AIM OF THE EXERCISE: Whenever the word "page" appears in a line of the data below, copy that line.

##### THE INPUT

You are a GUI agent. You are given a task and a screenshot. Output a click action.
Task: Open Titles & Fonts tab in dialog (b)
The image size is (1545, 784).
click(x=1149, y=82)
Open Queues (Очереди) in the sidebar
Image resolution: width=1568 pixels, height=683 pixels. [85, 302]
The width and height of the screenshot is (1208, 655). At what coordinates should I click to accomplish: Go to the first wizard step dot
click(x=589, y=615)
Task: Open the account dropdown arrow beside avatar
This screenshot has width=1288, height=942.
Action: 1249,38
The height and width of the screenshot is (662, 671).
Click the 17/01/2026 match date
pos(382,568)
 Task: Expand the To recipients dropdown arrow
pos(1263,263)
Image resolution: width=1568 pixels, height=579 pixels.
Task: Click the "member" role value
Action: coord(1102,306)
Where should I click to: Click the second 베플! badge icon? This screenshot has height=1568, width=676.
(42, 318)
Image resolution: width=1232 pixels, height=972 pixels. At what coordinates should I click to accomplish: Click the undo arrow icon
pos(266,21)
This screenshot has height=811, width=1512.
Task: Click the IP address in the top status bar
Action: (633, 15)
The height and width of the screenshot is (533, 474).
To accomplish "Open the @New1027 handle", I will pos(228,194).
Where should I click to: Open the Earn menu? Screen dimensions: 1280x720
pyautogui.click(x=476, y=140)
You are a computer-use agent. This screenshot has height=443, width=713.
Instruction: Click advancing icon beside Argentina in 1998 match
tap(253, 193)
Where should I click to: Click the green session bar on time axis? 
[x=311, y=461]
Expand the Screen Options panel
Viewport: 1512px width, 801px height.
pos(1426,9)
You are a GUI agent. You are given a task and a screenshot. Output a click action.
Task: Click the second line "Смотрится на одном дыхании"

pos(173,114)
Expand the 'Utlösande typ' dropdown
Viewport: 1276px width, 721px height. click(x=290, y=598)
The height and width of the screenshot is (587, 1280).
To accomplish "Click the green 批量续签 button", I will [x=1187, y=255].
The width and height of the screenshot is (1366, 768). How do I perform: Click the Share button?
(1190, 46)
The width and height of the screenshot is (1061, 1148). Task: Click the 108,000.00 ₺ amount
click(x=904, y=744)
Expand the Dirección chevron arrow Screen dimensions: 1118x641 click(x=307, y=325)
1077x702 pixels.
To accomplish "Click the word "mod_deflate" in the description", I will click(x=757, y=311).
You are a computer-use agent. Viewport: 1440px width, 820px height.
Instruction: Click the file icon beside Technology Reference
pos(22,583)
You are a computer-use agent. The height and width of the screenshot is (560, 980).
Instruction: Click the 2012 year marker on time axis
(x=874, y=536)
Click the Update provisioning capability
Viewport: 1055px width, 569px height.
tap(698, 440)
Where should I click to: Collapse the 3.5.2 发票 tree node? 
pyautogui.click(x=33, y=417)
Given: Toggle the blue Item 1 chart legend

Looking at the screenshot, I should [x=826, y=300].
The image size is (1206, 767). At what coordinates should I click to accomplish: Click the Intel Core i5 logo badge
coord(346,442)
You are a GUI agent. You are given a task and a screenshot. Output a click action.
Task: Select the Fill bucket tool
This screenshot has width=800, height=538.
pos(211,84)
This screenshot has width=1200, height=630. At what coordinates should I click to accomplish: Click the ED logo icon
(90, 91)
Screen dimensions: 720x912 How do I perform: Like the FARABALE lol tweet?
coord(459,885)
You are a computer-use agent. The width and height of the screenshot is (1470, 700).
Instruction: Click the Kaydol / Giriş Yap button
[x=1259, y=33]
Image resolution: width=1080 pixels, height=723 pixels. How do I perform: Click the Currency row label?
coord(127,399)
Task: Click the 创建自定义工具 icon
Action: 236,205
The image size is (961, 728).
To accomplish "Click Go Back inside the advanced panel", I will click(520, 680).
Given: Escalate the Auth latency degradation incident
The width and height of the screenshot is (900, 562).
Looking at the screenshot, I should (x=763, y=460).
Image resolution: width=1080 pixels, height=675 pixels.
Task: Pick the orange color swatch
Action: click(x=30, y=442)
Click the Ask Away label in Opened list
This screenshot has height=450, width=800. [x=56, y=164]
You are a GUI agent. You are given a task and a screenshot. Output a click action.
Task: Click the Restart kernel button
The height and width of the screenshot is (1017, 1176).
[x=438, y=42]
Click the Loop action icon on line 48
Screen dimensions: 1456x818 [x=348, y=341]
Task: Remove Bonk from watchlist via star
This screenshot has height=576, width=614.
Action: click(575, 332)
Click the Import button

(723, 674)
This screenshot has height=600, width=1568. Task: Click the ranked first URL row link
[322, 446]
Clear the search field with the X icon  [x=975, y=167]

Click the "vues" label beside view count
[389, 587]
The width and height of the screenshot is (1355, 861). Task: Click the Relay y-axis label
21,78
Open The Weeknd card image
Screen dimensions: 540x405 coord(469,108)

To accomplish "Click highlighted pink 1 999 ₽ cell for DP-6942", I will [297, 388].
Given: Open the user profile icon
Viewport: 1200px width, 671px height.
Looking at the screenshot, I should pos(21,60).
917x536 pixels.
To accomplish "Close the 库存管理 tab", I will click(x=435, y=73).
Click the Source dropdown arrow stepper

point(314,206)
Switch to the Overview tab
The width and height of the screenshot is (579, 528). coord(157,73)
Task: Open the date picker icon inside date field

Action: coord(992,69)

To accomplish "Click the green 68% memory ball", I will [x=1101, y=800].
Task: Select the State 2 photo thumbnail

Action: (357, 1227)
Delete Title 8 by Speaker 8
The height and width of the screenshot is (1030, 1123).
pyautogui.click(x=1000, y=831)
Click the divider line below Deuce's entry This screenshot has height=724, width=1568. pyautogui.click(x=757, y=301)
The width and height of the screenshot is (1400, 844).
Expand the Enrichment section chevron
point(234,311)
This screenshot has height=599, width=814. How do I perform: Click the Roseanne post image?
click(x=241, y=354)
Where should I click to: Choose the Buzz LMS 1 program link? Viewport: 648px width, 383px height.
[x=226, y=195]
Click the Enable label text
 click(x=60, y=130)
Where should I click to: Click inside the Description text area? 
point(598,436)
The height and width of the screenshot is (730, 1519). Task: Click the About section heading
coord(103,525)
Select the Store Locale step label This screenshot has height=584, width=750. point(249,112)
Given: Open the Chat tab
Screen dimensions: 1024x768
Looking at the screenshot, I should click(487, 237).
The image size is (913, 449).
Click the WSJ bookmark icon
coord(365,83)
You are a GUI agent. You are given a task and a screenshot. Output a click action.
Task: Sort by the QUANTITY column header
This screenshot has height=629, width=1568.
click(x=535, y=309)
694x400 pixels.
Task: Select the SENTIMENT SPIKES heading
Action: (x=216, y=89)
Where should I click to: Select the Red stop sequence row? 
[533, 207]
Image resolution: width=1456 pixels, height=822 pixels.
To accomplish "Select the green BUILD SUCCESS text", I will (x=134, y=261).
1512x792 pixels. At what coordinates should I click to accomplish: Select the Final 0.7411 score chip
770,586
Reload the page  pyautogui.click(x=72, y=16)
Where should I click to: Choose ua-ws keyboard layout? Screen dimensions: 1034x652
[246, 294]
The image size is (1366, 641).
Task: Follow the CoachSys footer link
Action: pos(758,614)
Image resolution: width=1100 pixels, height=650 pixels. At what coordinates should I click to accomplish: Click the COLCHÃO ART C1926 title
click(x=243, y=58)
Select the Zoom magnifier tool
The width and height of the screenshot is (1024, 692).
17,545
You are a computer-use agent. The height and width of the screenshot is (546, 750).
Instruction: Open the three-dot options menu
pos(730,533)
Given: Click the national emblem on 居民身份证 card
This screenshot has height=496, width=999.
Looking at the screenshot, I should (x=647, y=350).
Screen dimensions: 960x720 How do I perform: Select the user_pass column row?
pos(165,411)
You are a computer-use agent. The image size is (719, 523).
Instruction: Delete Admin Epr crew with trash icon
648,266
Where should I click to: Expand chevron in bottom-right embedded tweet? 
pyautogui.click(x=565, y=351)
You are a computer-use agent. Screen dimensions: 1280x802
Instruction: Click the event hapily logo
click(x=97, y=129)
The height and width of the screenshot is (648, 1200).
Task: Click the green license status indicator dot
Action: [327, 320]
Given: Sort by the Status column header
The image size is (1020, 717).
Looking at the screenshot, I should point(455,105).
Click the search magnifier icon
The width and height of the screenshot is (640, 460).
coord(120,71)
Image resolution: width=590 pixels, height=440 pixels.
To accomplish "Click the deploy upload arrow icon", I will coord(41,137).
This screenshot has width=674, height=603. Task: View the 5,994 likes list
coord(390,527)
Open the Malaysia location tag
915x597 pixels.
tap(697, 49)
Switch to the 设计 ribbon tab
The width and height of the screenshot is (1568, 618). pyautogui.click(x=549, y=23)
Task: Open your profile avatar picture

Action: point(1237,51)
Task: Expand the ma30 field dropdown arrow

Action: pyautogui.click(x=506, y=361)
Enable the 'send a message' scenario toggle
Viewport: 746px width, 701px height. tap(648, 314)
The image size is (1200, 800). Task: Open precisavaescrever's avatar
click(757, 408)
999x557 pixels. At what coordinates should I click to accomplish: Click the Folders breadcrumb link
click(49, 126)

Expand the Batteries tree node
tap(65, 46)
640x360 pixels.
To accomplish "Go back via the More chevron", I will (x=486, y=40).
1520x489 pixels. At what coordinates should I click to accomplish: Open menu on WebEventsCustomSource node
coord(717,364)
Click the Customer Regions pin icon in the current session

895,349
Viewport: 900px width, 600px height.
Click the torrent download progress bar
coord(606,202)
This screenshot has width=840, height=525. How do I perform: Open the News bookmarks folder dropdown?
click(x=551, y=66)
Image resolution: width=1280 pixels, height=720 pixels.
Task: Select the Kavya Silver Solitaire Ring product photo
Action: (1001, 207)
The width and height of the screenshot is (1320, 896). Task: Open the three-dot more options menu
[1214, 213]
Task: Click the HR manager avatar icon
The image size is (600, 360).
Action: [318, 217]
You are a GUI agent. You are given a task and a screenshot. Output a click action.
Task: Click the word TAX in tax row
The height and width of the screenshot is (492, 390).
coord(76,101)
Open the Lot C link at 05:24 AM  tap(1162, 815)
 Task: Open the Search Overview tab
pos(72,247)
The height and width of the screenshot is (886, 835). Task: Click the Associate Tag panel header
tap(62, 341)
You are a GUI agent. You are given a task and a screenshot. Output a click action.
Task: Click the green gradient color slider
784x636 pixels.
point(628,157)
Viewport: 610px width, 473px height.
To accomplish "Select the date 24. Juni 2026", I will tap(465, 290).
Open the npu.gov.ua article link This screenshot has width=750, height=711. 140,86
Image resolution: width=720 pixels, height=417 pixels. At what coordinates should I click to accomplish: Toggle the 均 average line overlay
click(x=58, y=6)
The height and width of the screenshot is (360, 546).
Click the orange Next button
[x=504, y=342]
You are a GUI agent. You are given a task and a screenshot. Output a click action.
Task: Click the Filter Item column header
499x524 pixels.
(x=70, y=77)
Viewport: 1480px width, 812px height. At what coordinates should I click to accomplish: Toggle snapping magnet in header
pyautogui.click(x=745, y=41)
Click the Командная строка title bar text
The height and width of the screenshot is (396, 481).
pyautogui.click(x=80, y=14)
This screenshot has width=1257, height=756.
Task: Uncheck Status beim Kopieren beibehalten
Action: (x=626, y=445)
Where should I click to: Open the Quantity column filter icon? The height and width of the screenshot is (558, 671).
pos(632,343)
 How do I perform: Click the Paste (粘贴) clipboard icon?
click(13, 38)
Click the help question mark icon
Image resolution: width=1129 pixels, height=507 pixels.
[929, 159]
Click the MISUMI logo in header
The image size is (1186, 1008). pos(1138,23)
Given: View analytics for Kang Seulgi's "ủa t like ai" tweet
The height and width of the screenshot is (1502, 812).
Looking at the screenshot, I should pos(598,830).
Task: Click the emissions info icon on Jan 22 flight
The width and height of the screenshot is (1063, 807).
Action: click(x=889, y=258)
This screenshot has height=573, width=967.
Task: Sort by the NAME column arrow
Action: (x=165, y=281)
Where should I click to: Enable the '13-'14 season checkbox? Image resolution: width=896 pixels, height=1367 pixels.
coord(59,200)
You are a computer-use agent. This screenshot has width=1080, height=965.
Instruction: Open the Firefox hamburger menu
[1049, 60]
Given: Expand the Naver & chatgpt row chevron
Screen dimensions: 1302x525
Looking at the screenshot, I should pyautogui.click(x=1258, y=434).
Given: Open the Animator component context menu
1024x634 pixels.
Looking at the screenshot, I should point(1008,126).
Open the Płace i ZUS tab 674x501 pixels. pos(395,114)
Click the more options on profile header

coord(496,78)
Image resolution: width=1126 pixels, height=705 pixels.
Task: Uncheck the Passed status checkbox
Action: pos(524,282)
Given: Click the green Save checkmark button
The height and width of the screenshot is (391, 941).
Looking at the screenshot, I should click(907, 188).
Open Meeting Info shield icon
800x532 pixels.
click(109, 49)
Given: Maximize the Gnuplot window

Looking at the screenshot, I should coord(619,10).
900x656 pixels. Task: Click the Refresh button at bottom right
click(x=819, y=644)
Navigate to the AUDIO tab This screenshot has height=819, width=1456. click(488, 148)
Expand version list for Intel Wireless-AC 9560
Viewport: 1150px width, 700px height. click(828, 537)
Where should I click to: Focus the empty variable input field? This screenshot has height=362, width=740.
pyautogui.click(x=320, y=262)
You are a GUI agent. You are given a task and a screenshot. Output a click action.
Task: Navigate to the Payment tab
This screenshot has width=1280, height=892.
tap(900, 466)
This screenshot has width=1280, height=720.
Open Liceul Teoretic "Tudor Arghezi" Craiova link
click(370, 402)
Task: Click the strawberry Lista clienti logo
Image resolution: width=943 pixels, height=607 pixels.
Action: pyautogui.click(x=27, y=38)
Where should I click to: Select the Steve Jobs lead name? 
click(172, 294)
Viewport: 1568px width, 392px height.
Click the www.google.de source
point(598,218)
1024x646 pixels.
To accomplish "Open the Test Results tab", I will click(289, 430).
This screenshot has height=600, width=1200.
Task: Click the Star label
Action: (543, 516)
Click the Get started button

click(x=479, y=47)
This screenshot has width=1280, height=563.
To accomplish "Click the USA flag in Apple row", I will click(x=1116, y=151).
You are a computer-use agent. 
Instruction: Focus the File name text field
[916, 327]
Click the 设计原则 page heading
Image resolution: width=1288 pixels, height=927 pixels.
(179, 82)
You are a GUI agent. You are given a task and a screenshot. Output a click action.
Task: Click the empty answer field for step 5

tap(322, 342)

##########

WRITTEN SOLUTION:
Reload the page  pyautogui.click(x=72, y=16)
Click the 设计原则 page heading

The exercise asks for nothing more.